Banana Farmers are Turning the Fruit Tree Stalks Into Vegan Silk

Banana Trees Are Being Used to Make Ethical Vegan Alternatives to Silk

Bananas are being used to create eco-friendly vegan silk.

Fabric made from the stalks of banana plants loved for its natural sheen and ability to mimic traditional silk has been used in Japanese and Southeast Asian cultures since the 13th century.

Versatile, banana fibre is even used for other fabrics, owing to the differentiating qualities of strands throughout the plant’s stalk. The inner strands are very fine, replicating the softness of silk, whereas the outer strands have a coarser texture and are more commonly used to mimic bamboo, linen, and hemp. Some fibres are even thick enough for basket weaving, used in consumer products like handbags.

Banana Trees Are Being Used to Make Ethical Vegan Alternatives to Silk

Banana fibre is also eco-friendly and socially-conscious. According to Startup Fashion,  banana plants usually do not require the use of fertilizers or pesticides. The crops are also generally produced by small-scale, family-owned farms, and the fabric produced (spun, dyed, and woven) by local communities. This supports poorer areas and enables local artisans to keep their trade and pass down the skills to the next generation.

The Rise of Vegan “Silk”

The fashion industry is experiencing a general consumer consensus in which materials like leather, fur, cashmere, and mohair are no longer desirable given the suffering they cause to animals. This move toward compassionate fashion has not neglected silkworms, who in the traditional silk-making process are boiled while dormant in their cocoons.

Several companies have developed ethical alternatives to this.
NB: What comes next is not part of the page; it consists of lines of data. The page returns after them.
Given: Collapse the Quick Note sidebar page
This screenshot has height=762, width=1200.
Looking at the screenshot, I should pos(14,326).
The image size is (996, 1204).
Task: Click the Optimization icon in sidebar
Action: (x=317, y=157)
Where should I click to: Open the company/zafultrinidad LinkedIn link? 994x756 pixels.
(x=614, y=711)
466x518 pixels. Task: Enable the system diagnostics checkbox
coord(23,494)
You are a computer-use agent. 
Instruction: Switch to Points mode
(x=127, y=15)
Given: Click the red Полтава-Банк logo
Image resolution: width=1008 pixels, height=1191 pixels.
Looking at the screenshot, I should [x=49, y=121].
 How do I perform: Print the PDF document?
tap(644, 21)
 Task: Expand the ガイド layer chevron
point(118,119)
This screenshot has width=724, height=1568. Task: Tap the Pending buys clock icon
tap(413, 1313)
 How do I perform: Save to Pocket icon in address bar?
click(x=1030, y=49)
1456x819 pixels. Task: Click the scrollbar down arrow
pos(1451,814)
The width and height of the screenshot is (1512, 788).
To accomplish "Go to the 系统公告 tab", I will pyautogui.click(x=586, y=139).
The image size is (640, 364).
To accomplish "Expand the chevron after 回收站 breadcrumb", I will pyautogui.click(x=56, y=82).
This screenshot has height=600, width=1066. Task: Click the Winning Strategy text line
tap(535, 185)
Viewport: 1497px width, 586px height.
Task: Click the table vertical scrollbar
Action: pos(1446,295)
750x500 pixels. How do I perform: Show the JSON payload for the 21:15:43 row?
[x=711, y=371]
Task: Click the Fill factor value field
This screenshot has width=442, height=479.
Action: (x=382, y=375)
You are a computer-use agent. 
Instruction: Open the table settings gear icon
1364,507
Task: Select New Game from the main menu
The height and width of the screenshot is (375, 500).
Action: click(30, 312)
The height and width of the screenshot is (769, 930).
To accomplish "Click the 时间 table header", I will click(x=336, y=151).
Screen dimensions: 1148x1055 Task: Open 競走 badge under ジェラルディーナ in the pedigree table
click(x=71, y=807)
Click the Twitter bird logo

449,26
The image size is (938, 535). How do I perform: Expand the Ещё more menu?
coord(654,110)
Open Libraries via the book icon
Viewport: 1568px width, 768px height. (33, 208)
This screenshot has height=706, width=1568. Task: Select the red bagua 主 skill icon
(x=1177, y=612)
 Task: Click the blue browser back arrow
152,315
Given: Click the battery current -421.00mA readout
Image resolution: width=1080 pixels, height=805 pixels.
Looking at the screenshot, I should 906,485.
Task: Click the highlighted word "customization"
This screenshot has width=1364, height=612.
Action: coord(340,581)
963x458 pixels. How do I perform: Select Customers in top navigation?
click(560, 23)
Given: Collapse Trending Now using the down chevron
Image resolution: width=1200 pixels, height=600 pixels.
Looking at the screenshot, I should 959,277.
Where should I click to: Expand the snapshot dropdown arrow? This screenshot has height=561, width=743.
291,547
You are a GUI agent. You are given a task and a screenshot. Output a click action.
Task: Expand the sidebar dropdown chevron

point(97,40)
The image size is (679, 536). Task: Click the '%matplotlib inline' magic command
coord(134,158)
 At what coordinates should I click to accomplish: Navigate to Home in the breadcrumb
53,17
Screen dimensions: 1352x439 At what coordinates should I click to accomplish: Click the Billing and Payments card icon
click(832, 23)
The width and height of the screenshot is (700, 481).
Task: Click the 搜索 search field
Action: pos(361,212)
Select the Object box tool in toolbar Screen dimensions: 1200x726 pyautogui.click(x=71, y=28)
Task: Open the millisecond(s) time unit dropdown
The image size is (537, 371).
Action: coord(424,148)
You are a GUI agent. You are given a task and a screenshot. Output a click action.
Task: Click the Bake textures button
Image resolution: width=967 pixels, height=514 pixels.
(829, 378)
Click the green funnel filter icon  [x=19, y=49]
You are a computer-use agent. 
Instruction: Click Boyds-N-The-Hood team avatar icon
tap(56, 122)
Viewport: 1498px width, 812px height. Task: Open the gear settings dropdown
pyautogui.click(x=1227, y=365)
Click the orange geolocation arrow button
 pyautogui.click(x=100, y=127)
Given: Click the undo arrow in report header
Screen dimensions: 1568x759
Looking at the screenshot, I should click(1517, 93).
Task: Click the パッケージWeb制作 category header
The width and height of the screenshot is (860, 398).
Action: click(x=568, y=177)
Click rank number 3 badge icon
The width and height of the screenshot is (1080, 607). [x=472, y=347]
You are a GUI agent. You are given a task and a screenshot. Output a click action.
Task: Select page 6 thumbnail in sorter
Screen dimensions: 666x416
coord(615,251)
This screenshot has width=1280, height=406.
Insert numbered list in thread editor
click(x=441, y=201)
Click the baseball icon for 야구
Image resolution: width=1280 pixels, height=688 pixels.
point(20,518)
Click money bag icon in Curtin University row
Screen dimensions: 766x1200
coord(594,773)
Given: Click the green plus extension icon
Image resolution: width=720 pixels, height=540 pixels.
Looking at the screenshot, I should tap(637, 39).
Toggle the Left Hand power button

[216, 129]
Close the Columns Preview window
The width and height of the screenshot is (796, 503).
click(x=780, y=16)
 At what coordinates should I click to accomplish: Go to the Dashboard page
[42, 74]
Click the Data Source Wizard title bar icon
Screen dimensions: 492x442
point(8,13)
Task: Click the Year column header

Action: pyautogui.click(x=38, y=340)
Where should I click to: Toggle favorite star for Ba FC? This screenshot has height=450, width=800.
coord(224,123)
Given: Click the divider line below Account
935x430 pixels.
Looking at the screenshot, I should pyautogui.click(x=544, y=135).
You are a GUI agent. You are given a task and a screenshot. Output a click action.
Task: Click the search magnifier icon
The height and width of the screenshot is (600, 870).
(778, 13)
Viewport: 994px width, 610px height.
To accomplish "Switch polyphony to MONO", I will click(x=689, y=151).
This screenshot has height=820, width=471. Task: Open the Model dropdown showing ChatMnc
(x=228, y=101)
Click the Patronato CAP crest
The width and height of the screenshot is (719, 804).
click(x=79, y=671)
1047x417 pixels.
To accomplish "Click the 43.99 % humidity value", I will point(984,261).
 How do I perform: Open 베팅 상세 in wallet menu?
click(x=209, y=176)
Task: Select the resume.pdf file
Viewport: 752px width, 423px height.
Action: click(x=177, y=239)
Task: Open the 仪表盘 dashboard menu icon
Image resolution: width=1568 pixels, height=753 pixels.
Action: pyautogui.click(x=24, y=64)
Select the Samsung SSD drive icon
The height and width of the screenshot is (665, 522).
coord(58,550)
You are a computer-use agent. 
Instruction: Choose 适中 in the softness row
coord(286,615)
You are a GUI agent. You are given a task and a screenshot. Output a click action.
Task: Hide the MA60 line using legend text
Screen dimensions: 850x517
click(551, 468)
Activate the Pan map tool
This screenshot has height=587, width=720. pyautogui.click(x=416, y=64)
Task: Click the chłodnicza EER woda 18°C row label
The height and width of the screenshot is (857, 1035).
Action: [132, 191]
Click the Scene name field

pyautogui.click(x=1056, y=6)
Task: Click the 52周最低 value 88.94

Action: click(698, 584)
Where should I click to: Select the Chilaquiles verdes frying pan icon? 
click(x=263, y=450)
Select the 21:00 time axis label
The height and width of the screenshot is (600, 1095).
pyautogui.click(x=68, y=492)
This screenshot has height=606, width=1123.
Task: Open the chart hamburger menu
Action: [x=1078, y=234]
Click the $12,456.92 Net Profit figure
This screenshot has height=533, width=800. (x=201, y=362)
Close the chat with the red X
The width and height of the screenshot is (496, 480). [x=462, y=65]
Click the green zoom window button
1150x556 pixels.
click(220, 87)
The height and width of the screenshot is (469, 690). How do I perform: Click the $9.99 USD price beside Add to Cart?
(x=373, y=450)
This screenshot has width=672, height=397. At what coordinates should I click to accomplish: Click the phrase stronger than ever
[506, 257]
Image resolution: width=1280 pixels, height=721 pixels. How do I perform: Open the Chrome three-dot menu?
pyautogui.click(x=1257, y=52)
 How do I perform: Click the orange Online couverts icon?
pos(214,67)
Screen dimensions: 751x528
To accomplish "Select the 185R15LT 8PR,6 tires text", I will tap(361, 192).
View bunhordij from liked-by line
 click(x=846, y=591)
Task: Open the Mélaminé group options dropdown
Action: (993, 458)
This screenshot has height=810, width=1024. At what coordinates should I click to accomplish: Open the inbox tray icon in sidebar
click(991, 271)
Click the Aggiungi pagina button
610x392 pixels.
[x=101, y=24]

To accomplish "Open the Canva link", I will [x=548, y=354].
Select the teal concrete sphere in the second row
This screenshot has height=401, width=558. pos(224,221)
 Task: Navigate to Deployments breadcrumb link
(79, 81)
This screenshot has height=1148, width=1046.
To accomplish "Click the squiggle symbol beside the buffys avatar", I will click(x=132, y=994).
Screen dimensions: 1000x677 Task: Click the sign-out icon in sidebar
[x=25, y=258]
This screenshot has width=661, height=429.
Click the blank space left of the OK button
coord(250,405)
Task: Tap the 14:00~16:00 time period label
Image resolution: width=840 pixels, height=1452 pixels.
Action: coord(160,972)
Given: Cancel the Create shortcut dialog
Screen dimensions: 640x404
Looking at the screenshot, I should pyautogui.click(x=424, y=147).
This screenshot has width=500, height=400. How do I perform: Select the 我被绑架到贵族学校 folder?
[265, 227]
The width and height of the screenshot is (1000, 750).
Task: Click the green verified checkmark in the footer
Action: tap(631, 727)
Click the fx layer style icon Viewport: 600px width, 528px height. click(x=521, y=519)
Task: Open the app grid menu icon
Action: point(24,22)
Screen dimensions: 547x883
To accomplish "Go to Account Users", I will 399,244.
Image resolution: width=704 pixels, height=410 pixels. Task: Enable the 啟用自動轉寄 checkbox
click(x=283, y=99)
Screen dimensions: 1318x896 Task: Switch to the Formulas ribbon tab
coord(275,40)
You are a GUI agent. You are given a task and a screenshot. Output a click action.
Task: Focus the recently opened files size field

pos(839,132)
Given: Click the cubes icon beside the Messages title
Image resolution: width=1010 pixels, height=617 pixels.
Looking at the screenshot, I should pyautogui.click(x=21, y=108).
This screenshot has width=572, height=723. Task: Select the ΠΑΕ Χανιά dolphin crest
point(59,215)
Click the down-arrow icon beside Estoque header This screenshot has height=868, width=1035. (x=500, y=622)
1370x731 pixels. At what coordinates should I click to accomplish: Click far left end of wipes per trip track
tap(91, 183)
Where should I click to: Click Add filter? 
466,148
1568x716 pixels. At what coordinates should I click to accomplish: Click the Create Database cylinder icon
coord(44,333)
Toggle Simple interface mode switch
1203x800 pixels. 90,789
Italian brand Orange Fiber makes sustainable silk from citrus fruit; it is made from the by-products of the juice industry, preventing “hundreds of thousands of tons” of scraps entering landfills. Like the real thing, the lightweight vegan silk can be produced to appear opaque or shiny, dyed or printed on, and can be used with other materials like cotton.

California-based Bolt Threads also makes Microsilk, a manmade material using yeast that replicates spider silk and can be sustainably produced on a large scale. The bioengineered silk has high-tensile strength, elasticity, durability, and softness, just like spider silk, but without the need to involve animals in the process. Cruelty-free fashion designer Stella McCartney partnered with the Silicon Valley company and exhibited a prototype shift dress she designed using the manmade silk at NewYork’s Museum of Modern Art.